• **Material supplied**

= = =

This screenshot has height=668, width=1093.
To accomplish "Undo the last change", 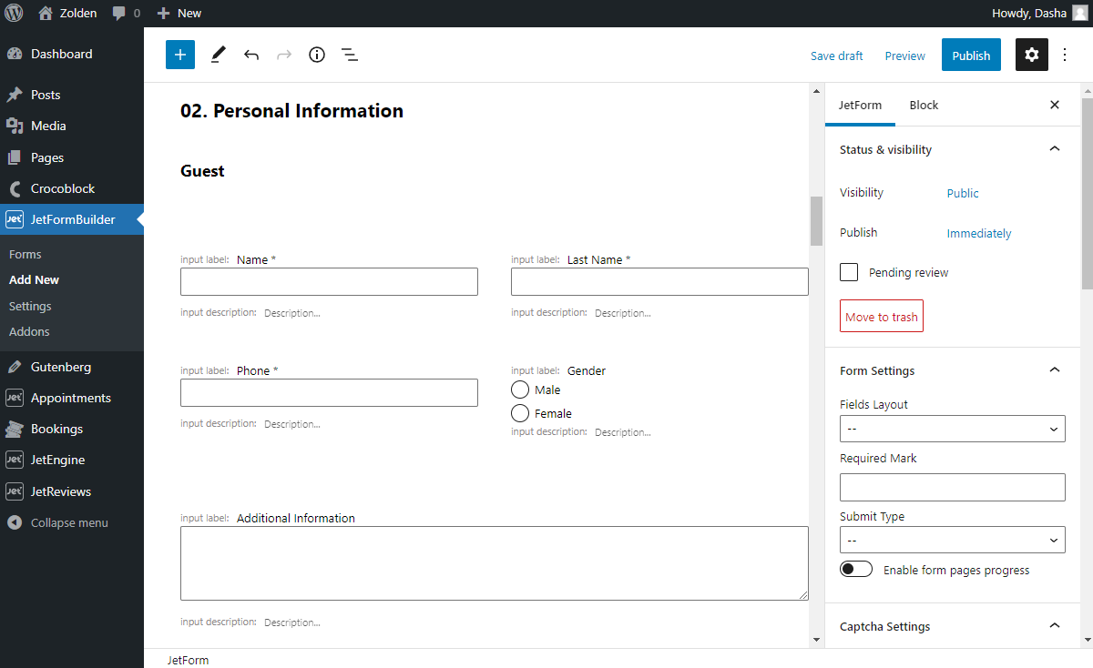I will [x=250, y=55].
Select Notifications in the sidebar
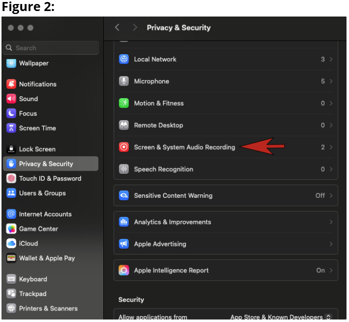The height and width of the screenshot is (322, 349). pyautogui.click(x=38, y=84)
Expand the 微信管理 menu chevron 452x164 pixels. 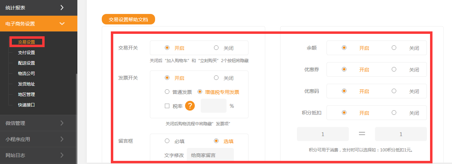click(x=62, y=123)
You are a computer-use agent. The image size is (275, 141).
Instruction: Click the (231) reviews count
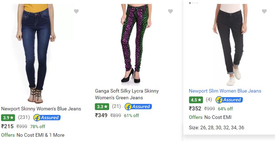point(24,118)
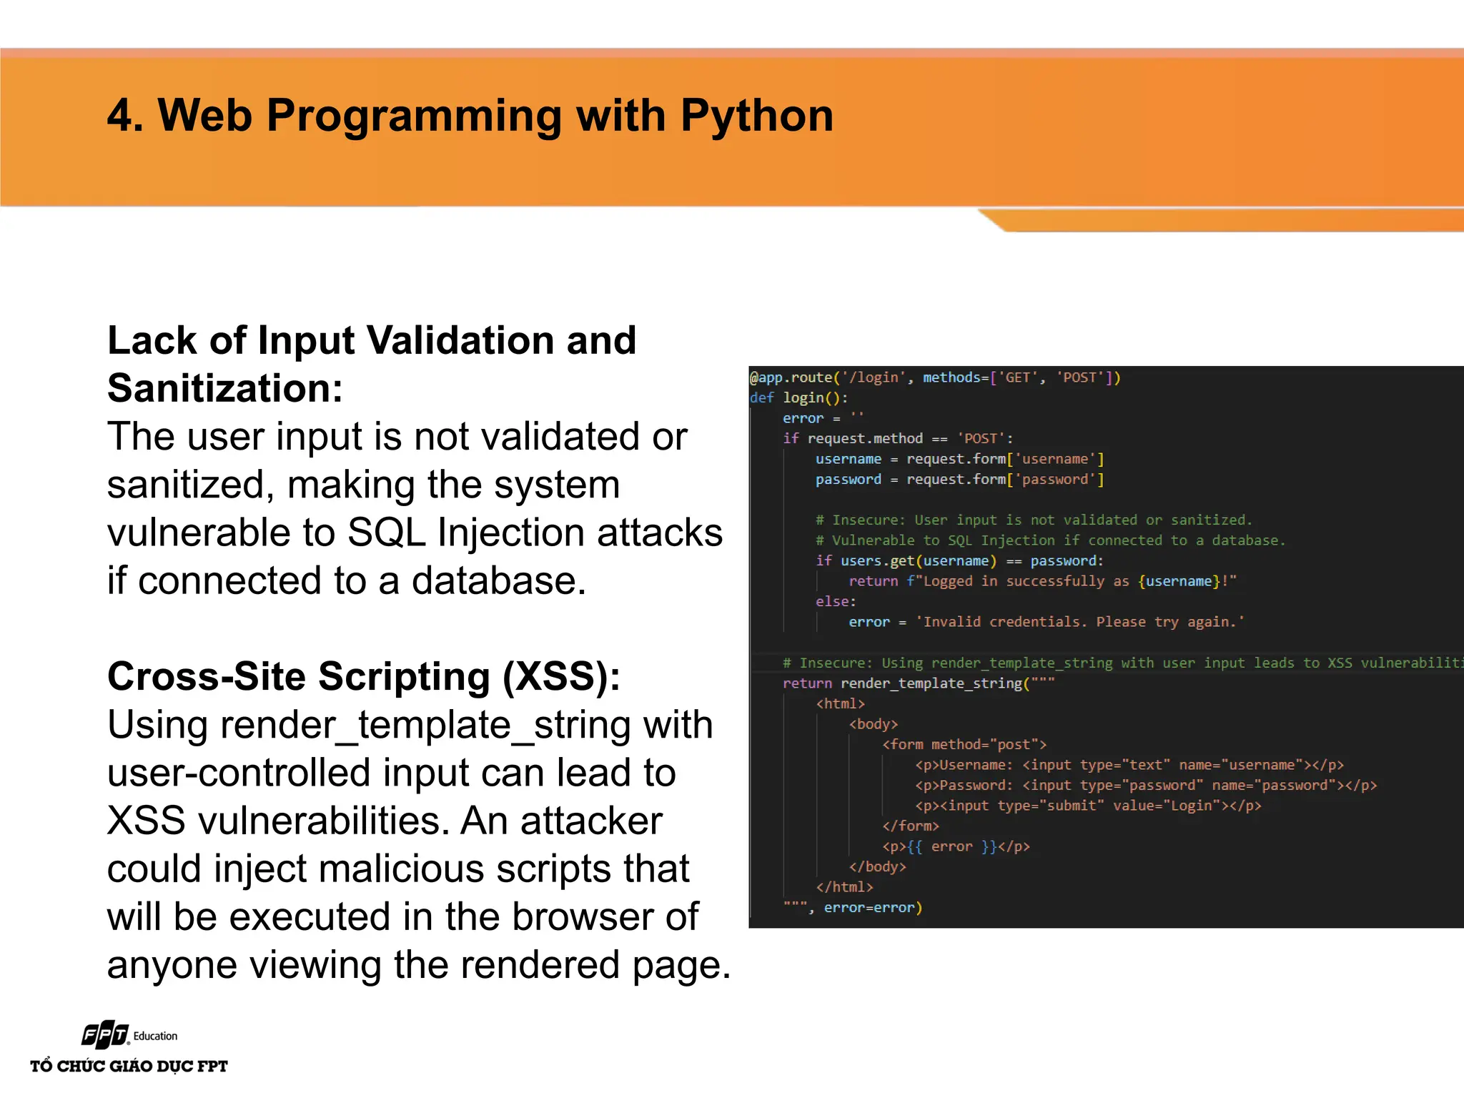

= = =

Rewrite as a JSON list of strings, one string per line and skipping blank lines, the rows from the line containing "You are a computer-use" through the end of the rows, both ends included. Leave the pictures out of the list.

• **Reply to the task**
[
  "You are a computer-use agent. The image size is (275, 141).",
  "Instruction: Click the (231) reviews count",
  "point(24,118)"
]